Paulino Ramírez Granados, integrante de la red de tráfico sexual de su familia en Tenancingo, Tlaxcala, fue condenado a 15.6 años de cárcel y cinco de libertad condicional por el tráfico sexual de mexicanas menores y mayores de edad que vivían en la pobreza en Estados Unidos.
Ramírez Granados y varios de sus familiares traficaron a varias mujeres mexicanas al norte del Río Bravo entre 2000 y 2010 y, con “falsas promesas de romance y matrimonio”, las obligaron a trabajar como prostitutas en Nueva York y otras ciudades, dijo la fiscalía.
“Durante años lloré en silencio. Llevo conmigo las cicatrices del abuso de cada día, pero no puedo seguir en silencio.

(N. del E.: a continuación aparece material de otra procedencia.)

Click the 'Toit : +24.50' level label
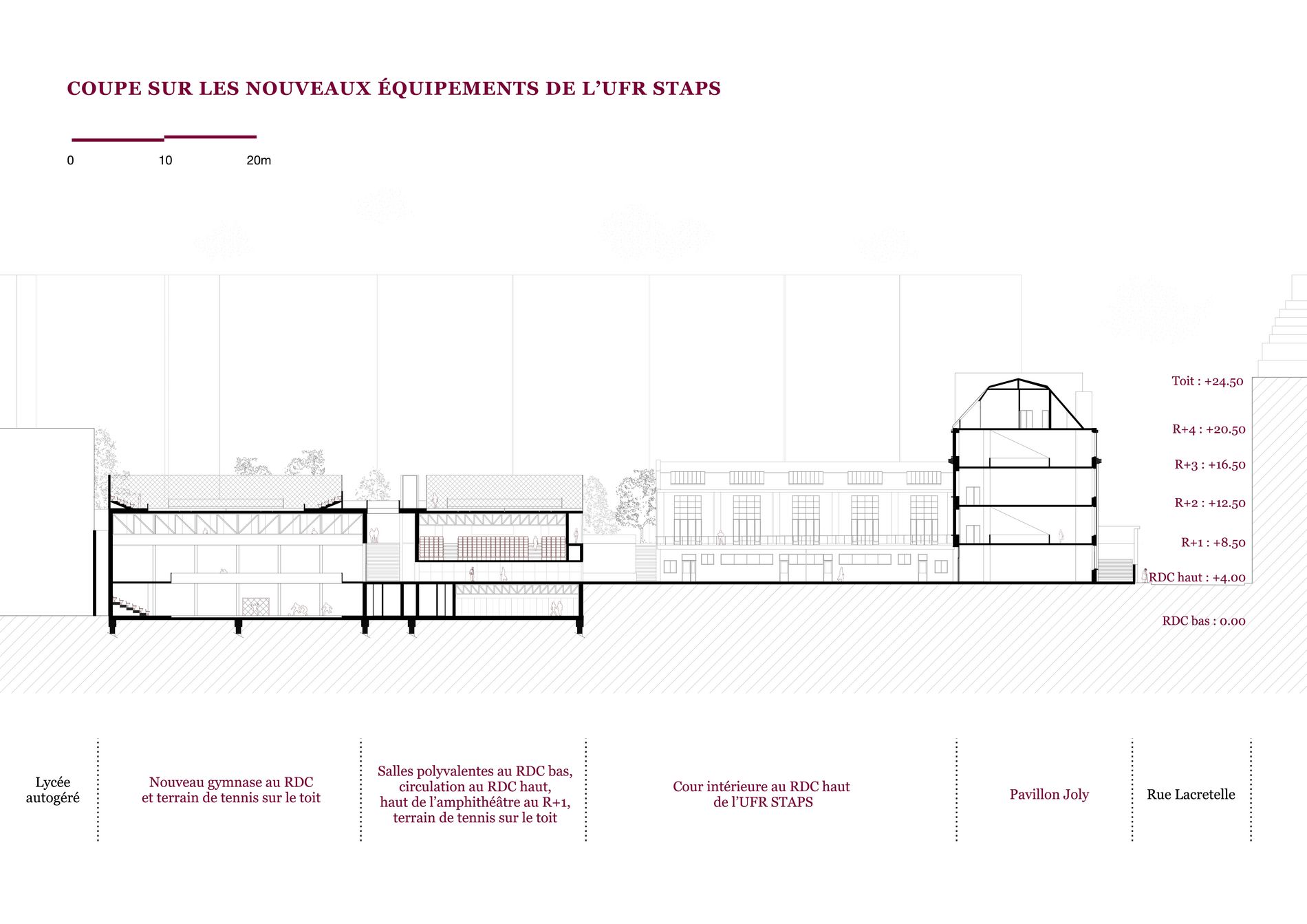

Estoy aquí para que él no pueda forzar a otra mujer a la prostitución… Perdí los mejores momentos de mi vida”, dijo ante el juez una de las víctimas, identificada como Jane Doe #1.
El acusado, que se declaró culpable de los cargos en julio pasado, deberá pagar a Jane Doe #1 una compensación de 1.3 millones de dólares, ordenó la jueza Kiyo Matsumoto, a cargo del caso.
“Este proceso y esta sentencia representan el desmantelamiento de una organización familiar explotadora” de jóvenes mujeres con la meta de “llenarse sus propios bolsillos”, dijo el fiscal Robert Capers.
Otros hombres integrantes de la familia Granados fueron acusados de pertenecer al mismo “negocio familiar” de tráfico sexual internacional en noviembre pasado.